#### [PROVIDED DATA]

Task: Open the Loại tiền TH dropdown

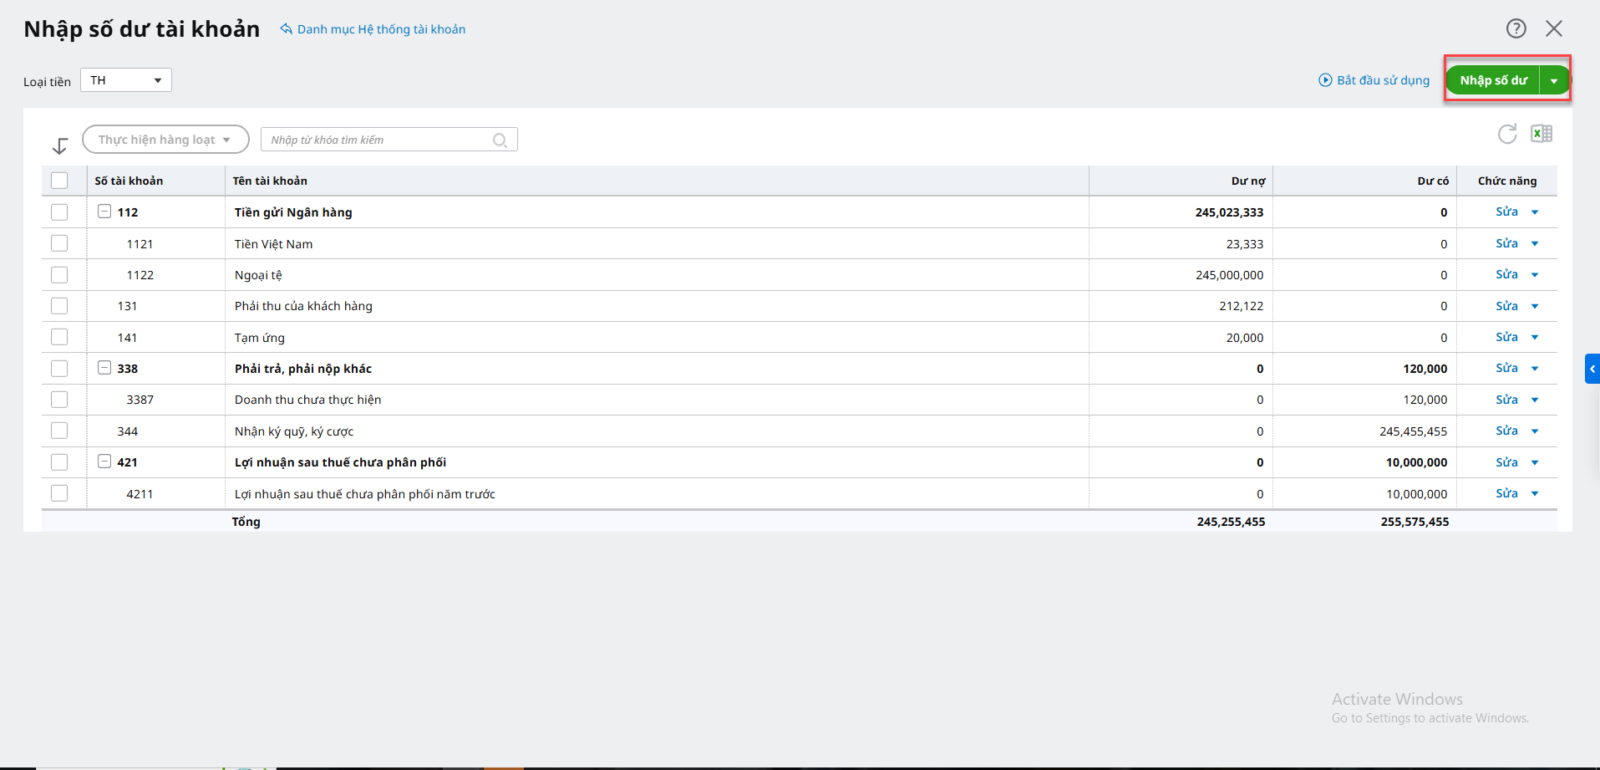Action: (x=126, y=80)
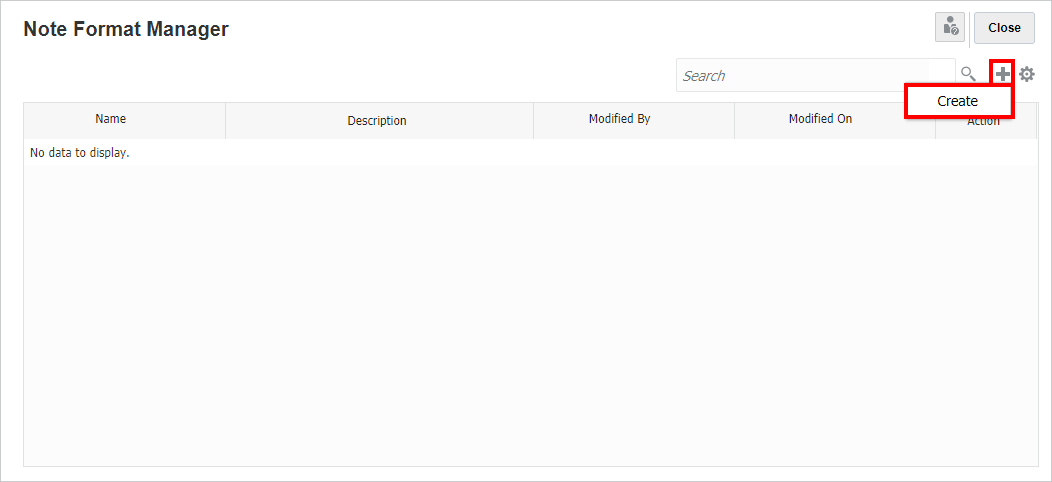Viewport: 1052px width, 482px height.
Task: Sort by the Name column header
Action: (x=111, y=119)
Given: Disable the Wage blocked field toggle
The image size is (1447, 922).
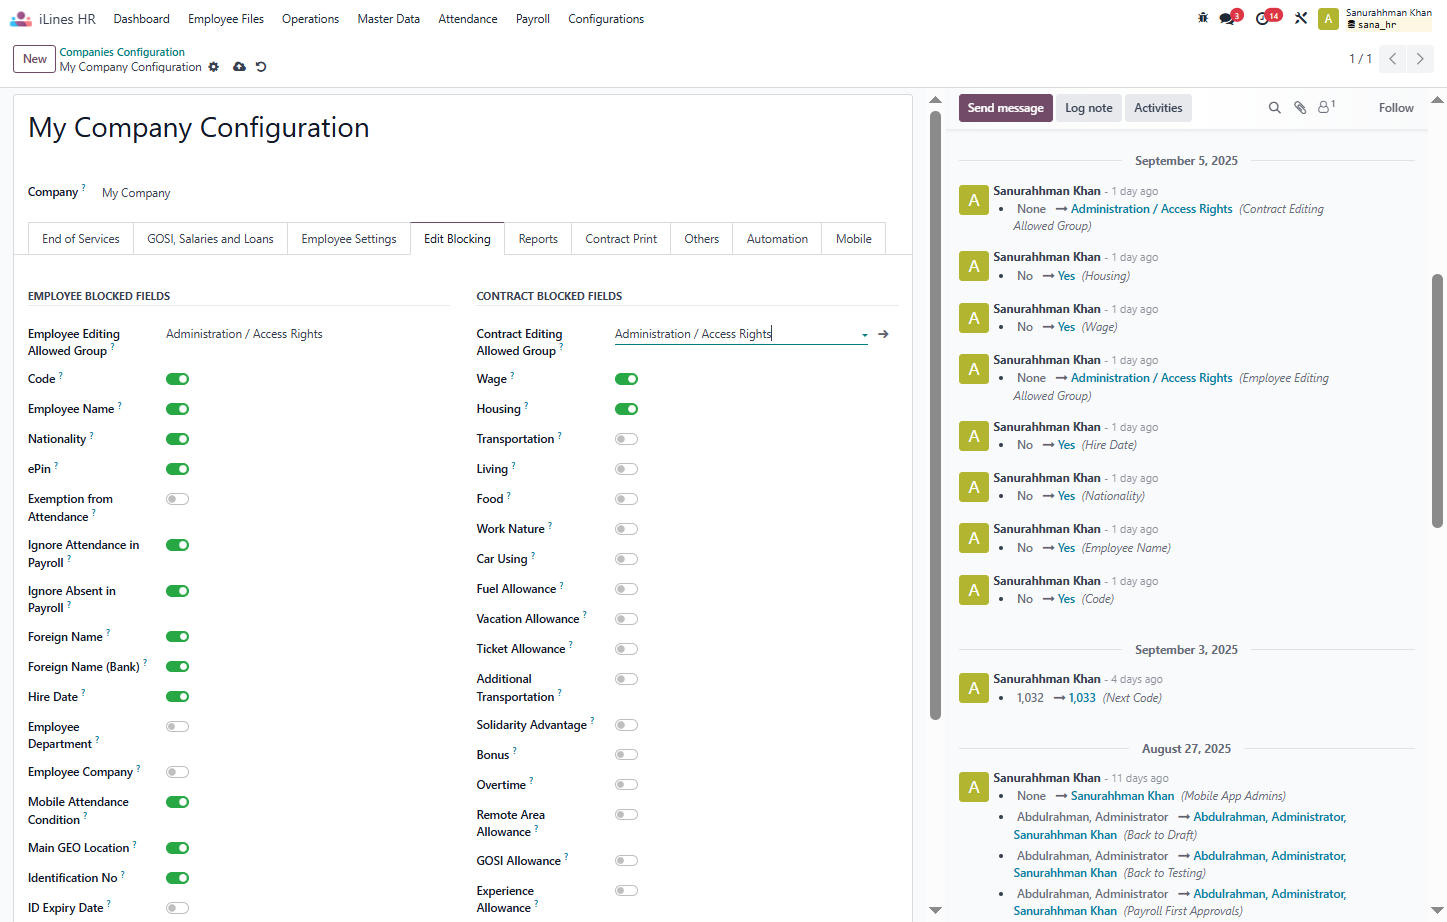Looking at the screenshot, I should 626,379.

#### [TASK TO CARRY OUT]
Return the listing above unchanged, apart from dropping its pictures.

#### [ANSWER FOR THE TASK]
Task: Open the Loại tiền TH dropdown

Action: (x=126, y=80)
Viewport: 1052px width, 482px height.
Task: Sort by the Name column header
Action: (x=111, y=119)
Given: Disable the Wage blocked field toggle
The image size is (1447, 922).
Looking at the screenshot, I should 626,379.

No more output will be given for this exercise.